Renowned photojournalist Paolo Pellegrin travelled to the Ol Pejeta Conservancy in Kenya to photograph the world's last remaining northern white rhinos, Najin and Fatu. In some of the rhino photos, they are seen together with a southern white rhinoceros, a breed which, unlike the northern white rhinoceros, has a healthy population. "The mother and daughter came from a zoo and had to be reintroduced into the wild," explains Paolo. "This other rhino was their tutor." Taken on a Canon EOS R5 with a Canon RF 24-70mm F2.8L IS USM lens at 35mm, 1/400 sec, f/7.1 and ISO 125. © Paolo Pellegrin
Earlier this year, Paolo Pellegrin spent five days in Ol Pejeta Conservancy in Kenya documenting the rhinos. "This story just seemed to encapsulate everything," he says. "They're wild animals, they're magnificent, the second largest [land] mammal in the world, and these are the last two of them." Looking at his images of Najin and Fatu, you're looking at a world that will soon cease to exist.
The pair of white rhinos are the only two remaining of their species on Earth, due to habitat loss and widespread historic and modern poaching for their horns.

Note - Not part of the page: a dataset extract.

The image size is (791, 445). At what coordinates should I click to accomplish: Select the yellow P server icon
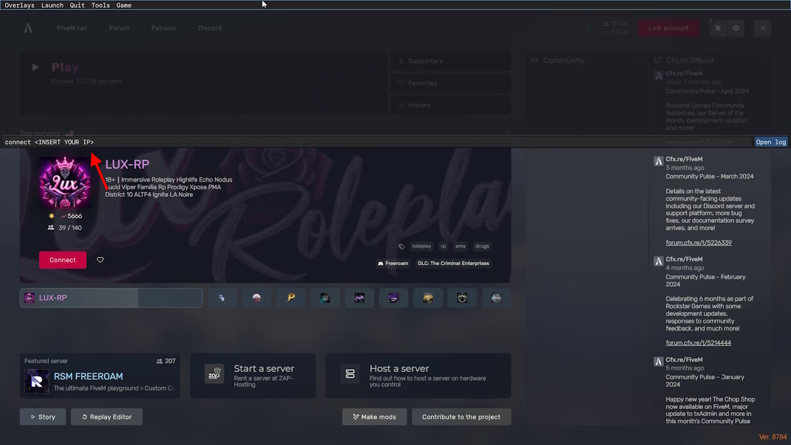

Following the death of the last male in 2014, a northern white rhino will never again be born naturally, although efforts are underway to preserve their DNA. In Paolo's minimalist, monochrome stills and moving images, you can sense the weight of their predicament and, at the same time, the strength, wonder and grace of working with these extraordinary 3,000kg creatures.

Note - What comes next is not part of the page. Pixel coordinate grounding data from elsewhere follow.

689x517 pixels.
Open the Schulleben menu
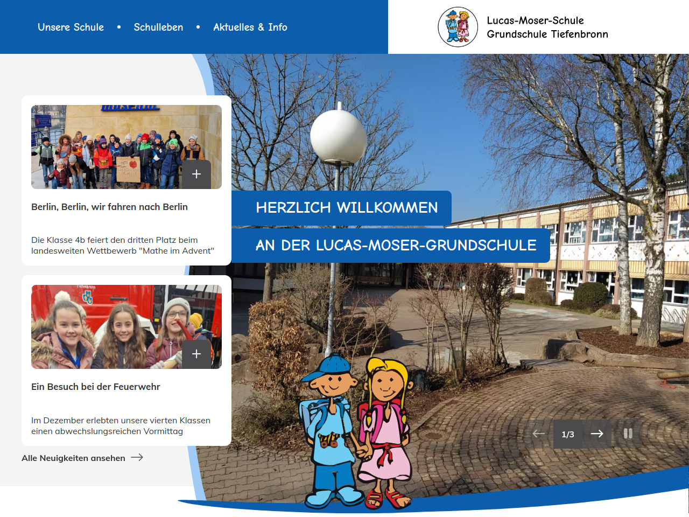[158, 27]
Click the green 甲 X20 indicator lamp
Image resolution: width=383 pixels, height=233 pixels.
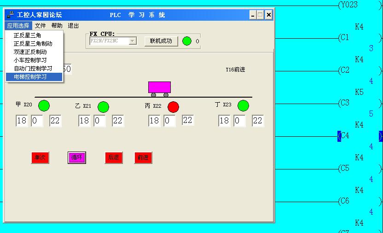click(x=44, y=105)
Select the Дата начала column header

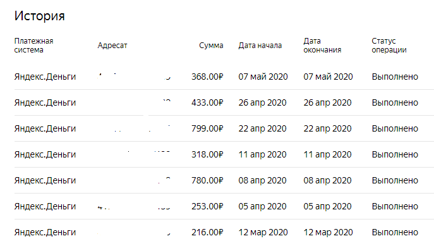260,46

"In our day-to-day lives, we're not confronted by wild animals," says Paolo. "We might have a cat, but this is completely different." A Magnum member, Paolo is a renowned photojournalist and the winner of multiple awards for his images of conflicts and natural disasters across the globe. More recently, he has turned his attention to covering ecological stories, photographing glaciers melting, volcanoes, and seeing these geological phenomena as part of a living, breathing whole.